● Exercise set
a: According to the article on Canada's agri-food sector during the COVID-19 pandemic, what does Al Mussell consider likely the most pressing issue facing the sector?
b: Summarize the article on Canada's agri-food sector during the COVID-19 pandemic in two sentences.

The most pressing issue facing Canada’s agri-food sector during the COVID-19 pandemic is likely absenteeism within the supply chain, says policy analyst Al Mussell.
Livestock industries such as chicken and hogs would be among the most vulnerable, given the protocols around their movement, he said.
Biosecurity dictates that once hogs, for example, leave the barn they don’t come back. But what if the processing plant has closed because employees are sick or inspectors are sick, or there simply isn’t room for those hogs that day, Mussell said.
If there were more, smaller plants it would be different but the industry doesn’t work that way.
“With livestock, particularly broilers, turkeys, hogs, this will back up pretty quick,” Mussell said. “If it’s a dairy plant you can dump milk, at some cost. If it’s eggs, the eggs can be disposed of if there’s a grading station or an egg breaking plant, but again at some cost.”
He said he thinks of cattle as having a wider marketing window but producers of that commodity should also be concerned.
Mussell, research lead at Agri-Food Economic Systems in Guelph, Ont., said agricultural disaster preparedness has focused on things like livestock disease and natural disasters, not on the movement of people.
“When you look at what we’ve invested in emergency planning it’s not real well-suited to this,” he said.
The Canadian agricultural industry is starting from a good place, he said, because there is integrity in the system, but these are new risks. Coping with them means “getting it right” because the system is changing hour by hour.
Mussell suggested the processing industry seriously start thinking about cross-training people so they can step into positions quickly. He said that could even happen across companies that typically might compete for employees. However, people with certain qualifications might be in high demand and these are exceptional circumstances.
Truckers were already in short supply so that link in the chain could be affected. And grocery retailers tend not to stockpile product, which could mean another disruption.
On the farm side, this translates to a potential lack of qualified people to spray, or deliver fuel or livestock feed, he said.
He expects to see people stepping up to help affected farmers get crops in the ground, similar to what happens when there are accidents or medical emergencies and neighbours rally.
Mussell said that agricultural organizations or rural municipalities could help connect those who need help with those willing to offer it.
Foreign workers will be allowed into the country but he said he worries that with border closures that may not go smoothly.
In the longer term, he sees logistics concerns such as the lack of containers, ships and dockworkers to meet export demands. Southeast Asia and China still are “desperately short” of meat but the logistics to get it there will be more complex.
Consumer behaviour, both at home and internationally, will also affect demand.
After the initial panic-buying stops, there will be reduced demand and fewer grocery store visits to some degree, said the policy note. Restaurants are limited to take-out, which could lead to an excess foodservice inventory that might be redirected to retail.
Mussell said Canada also imports significant products such as coffee, orange juice and feed ingredients.
“We need to be aware of the tendency, in times of crisis, to satisfy one’s own needs first,” the note said.
Mussell said governments should designate the agri-food system as a critical industry that must be supported throughout the pandemic response. Meat inspection services should be prioritized.
“As necessary, inspection services should be prepared to drop non-essential compliance verification and enforcement activities that do not have immediate impact on food safety,” the note authors said.
Crop inputs should be cleared to move quickly through the border, and all plants should be working at capacity.

● Stored entries

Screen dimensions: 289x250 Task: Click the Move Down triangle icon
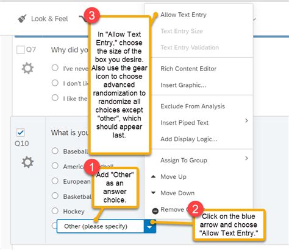click(x=154, y=193)
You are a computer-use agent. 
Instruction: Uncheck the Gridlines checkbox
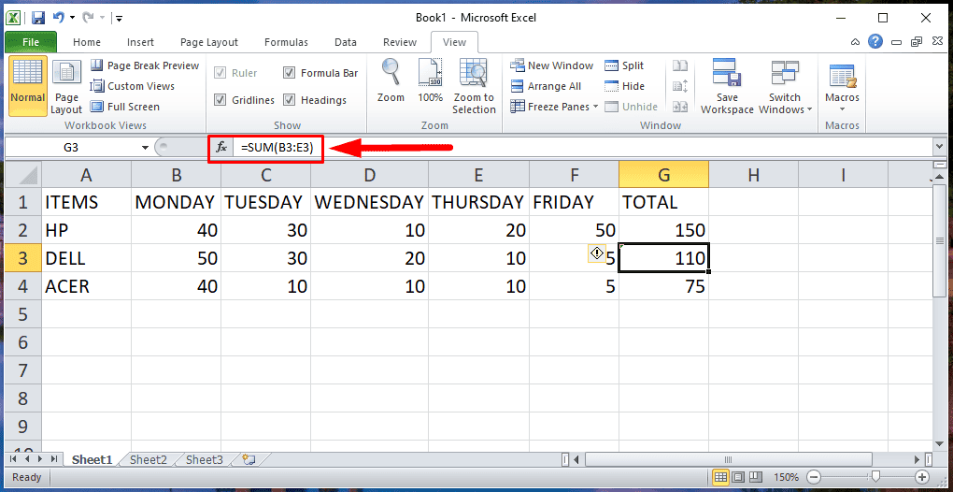point(220,100)
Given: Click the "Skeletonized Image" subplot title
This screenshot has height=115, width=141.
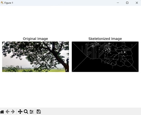Looking at the screenshot, I should pyautogui.click(x=105, y=39).
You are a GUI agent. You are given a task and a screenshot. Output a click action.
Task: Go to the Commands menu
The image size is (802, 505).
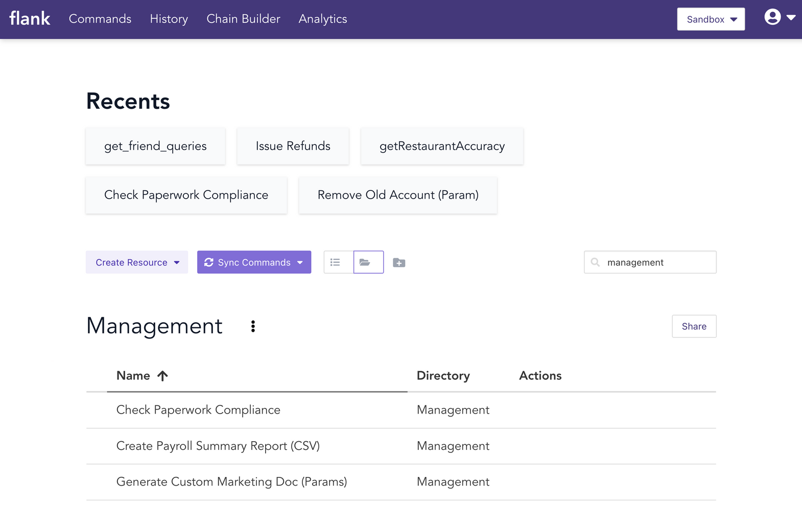[100, 19]
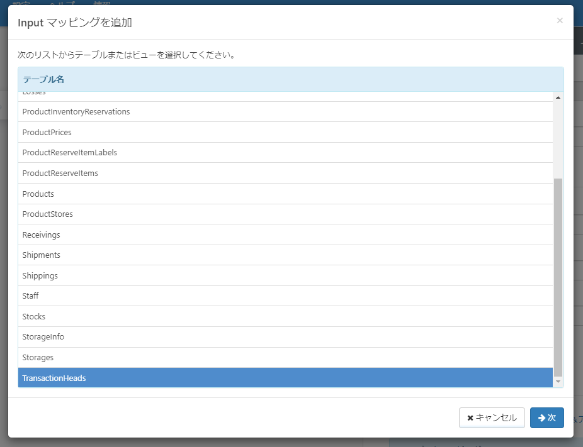Screen dimensions: 583x447
Task: Pick the Shippings table row
Action: [285, 275]
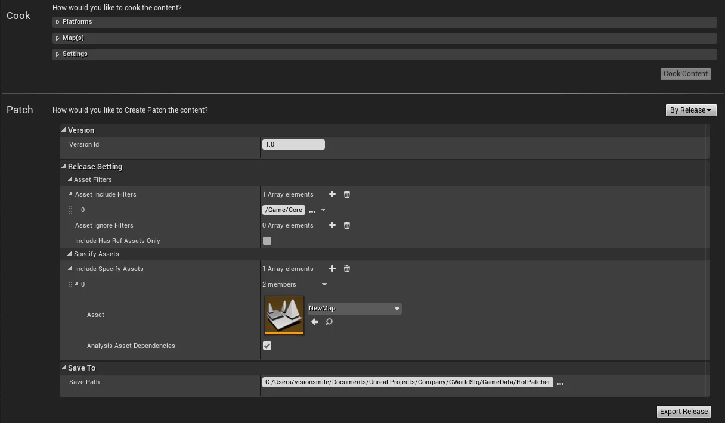This screenshot has width=725, height=423.
Task: Browse directory for /Game/Core filter path
Action: click(x=312, y=210)

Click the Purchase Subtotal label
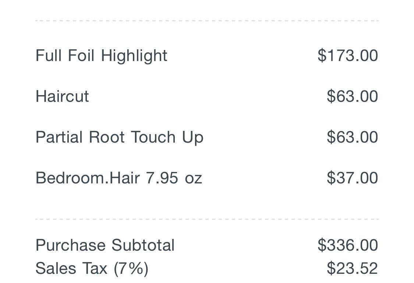click(105, 245)

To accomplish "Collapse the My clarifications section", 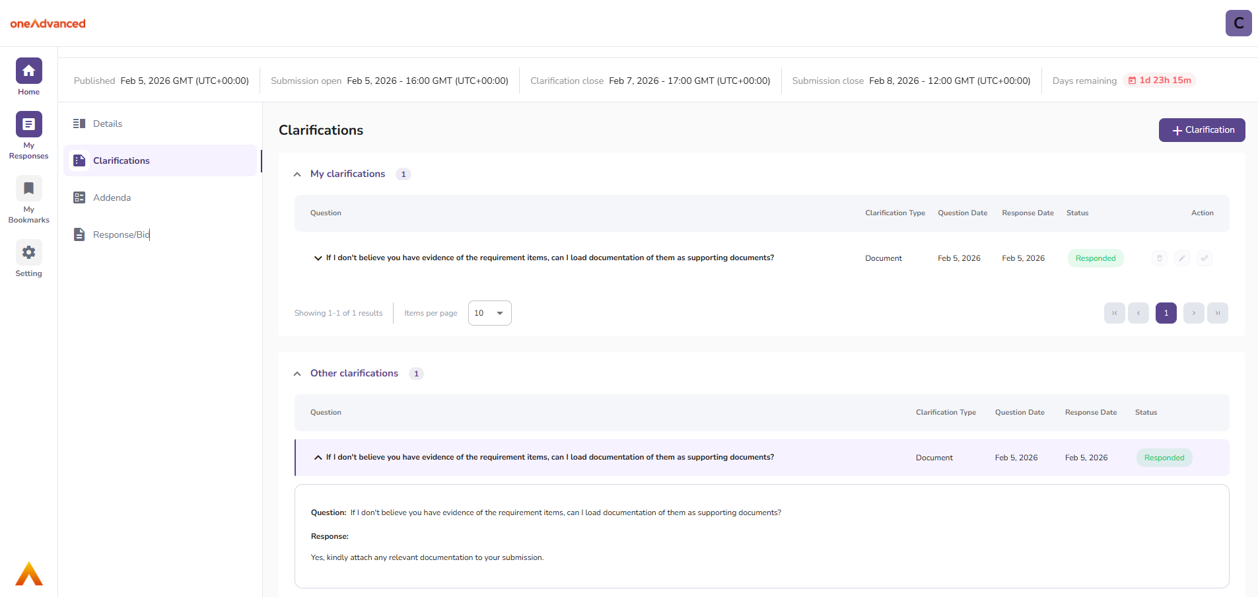I will 297,174.
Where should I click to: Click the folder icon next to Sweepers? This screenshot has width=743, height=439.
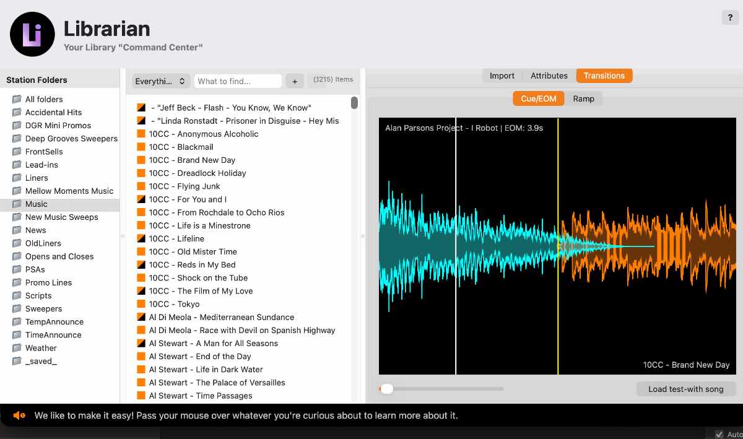coord(17,308)
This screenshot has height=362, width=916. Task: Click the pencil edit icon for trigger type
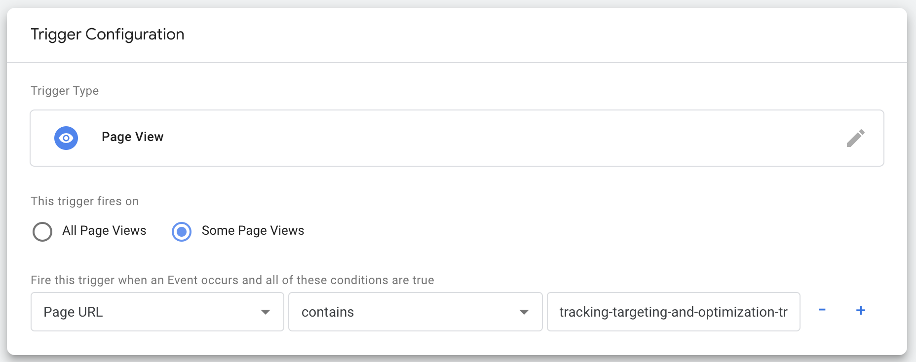pyautogui.click(x=855, y=138)
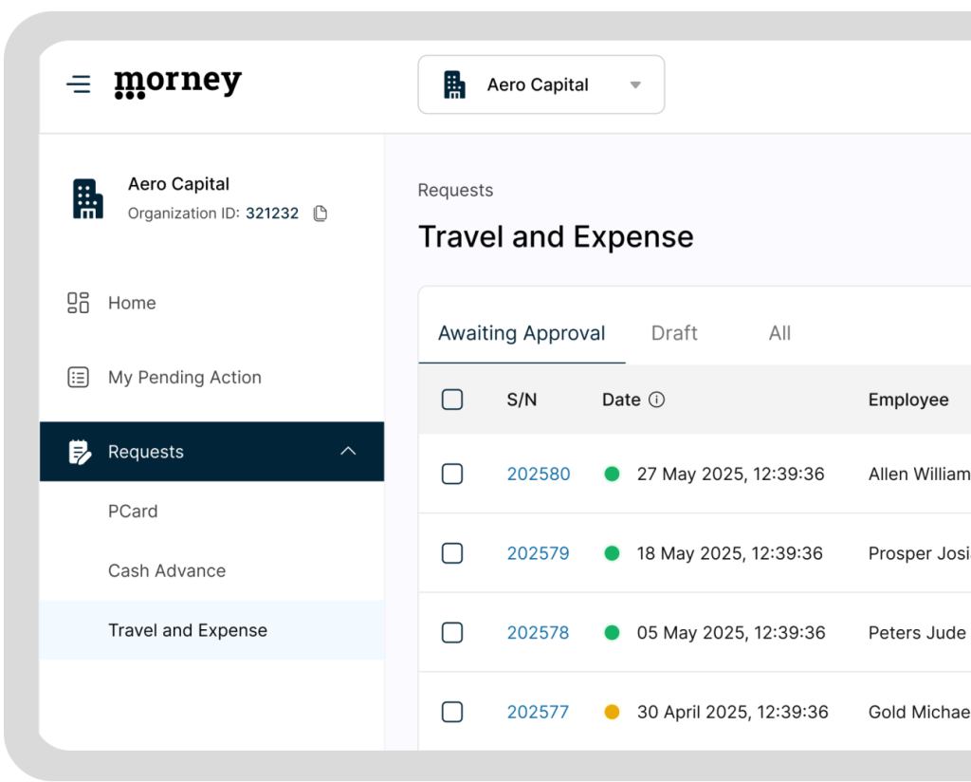Switch to the All tab
971x782 pixels.
click(x=779, y=333)
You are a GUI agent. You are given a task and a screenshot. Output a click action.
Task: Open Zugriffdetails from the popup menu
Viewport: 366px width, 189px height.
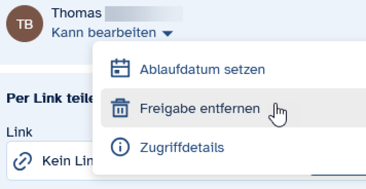point(182,148)
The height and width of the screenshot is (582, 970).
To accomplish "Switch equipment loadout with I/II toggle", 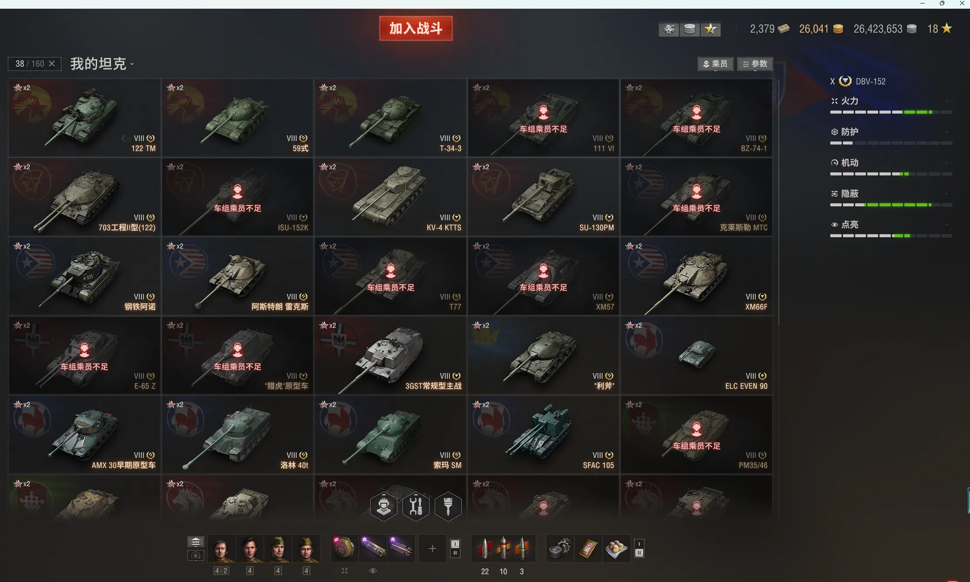I will [x=455, y=548].
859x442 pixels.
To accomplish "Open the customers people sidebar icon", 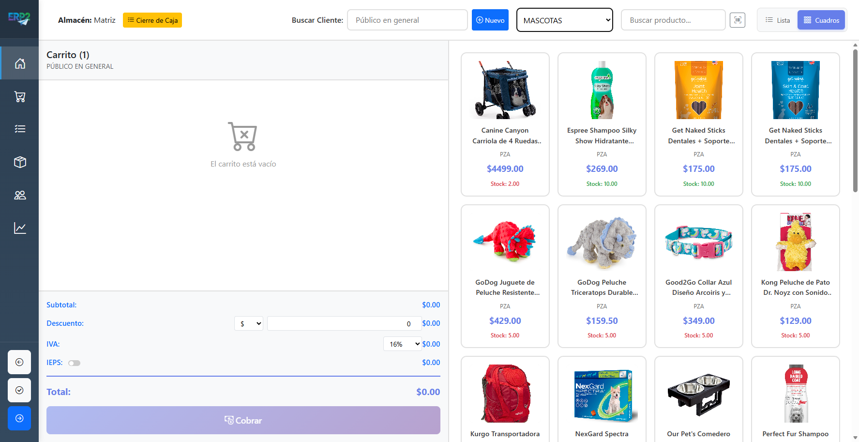I will point(20,195).
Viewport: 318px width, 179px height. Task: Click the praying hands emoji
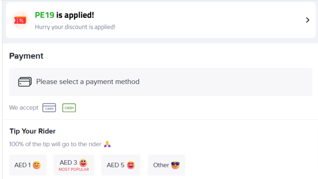tap(107, 144)
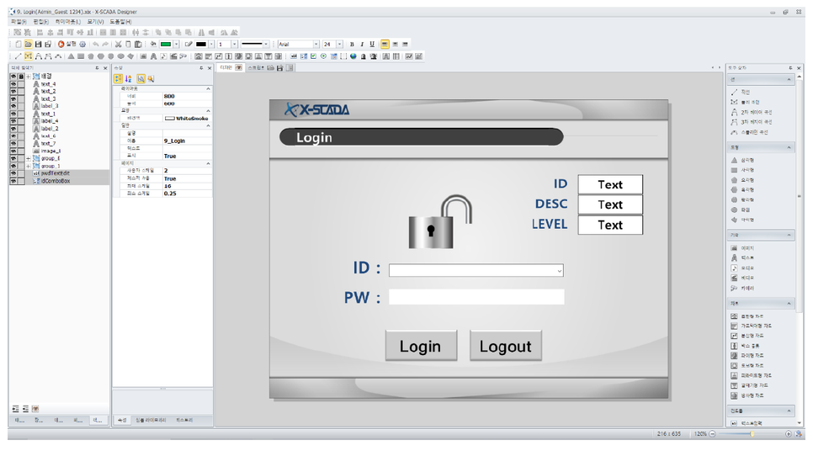Click the Open folder toolbar icon
Viewport: 813px width, 451px height.
[28, 44]
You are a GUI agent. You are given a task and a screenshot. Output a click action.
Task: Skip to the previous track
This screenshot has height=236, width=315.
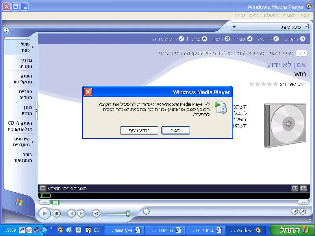[x=71, y=214]
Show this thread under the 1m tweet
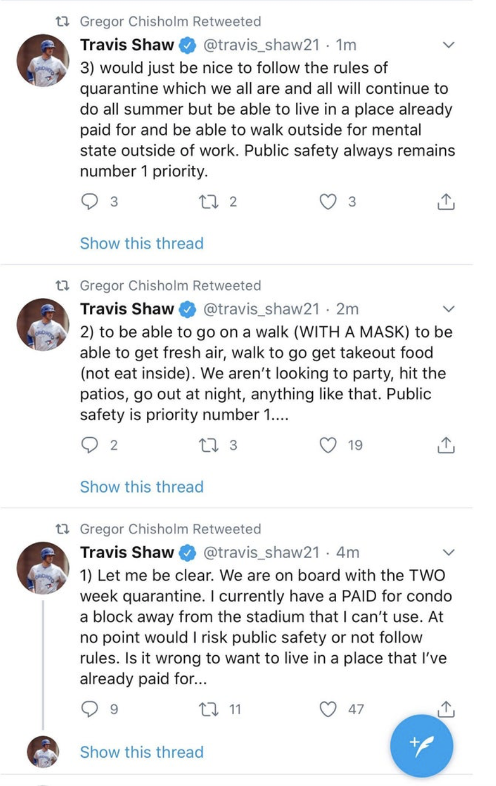 (141, 243)
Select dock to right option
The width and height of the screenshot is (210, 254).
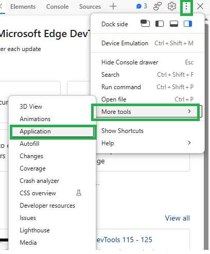pyautogui.click(x=188, y=24)
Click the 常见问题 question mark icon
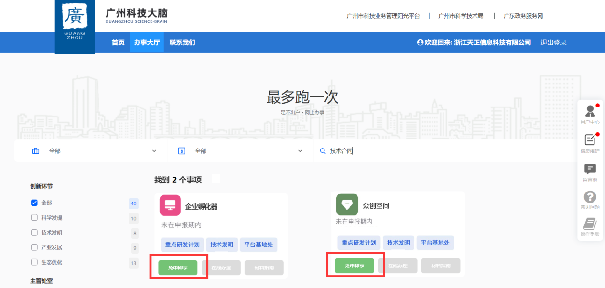This screenshot has width=605, height=288. click(x=590, y=197)
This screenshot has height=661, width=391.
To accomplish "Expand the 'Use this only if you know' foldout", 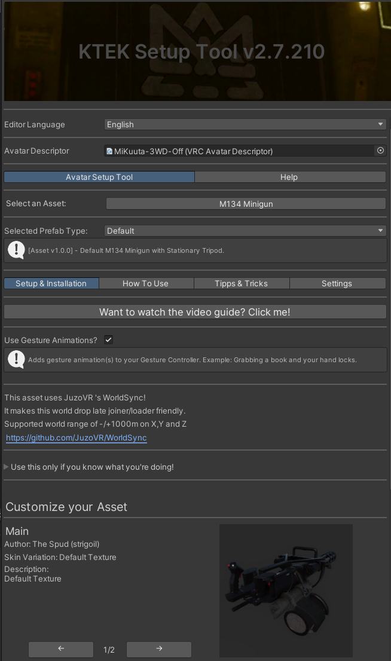I will (7, 467).
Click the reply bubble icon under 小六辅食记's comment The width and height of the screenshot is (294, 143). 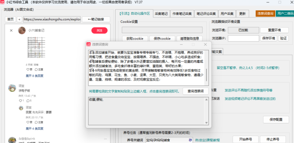pos(35,70)
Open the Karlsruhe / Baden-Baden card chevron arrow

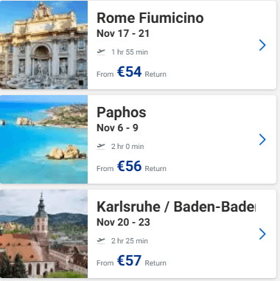pos(262,234)
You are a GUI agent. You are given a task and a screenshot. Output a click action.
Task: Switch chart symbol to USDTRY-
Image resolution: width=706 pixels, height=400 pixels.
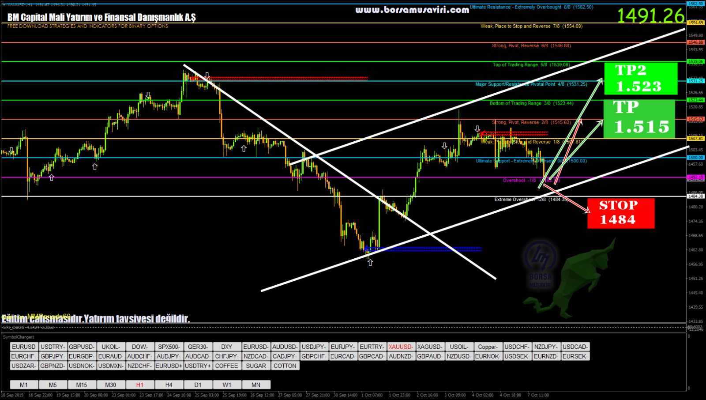53,347
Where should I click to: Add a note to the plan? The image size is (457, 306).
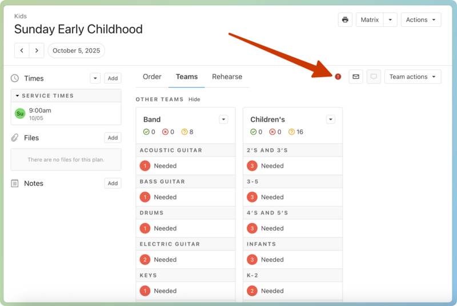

● Results of the tasks
a: Absenteeism within the supply chain.

b: Policy analyst Al Mussell says absenteeism within the supply chain is likely the most pressing issue for Canada's agri-food sector during the pandemic, with livestock industries such as chicken and hogs among the most vulnerable. He suggests cross-training processing workers, warns of possible disruptions in trucking, on-farm services, export logistics and imports, and says governments should designate the agri-food system a critical industry and prioritize meat inspection services.